**ACTIVITY:** From the entries below, copy every line that holds the word "screenshot".

**SOURCE RECORDS:**
*** Begin section ***

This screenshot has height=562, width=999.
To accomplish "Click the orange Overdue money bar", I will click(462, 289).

*** End section ***
*** Begin section ***

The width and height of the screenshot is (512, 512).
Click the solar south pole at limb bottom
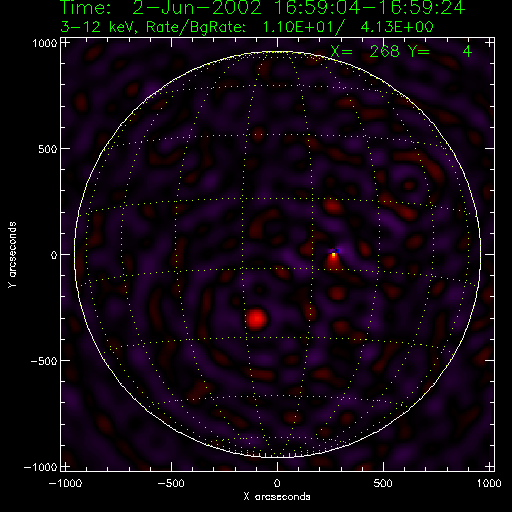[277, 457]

*** End section ***

**EXERCISE ANSWER:**
This screenshot has height=562, width=999.
The width and height of the screenshot is (512, 512).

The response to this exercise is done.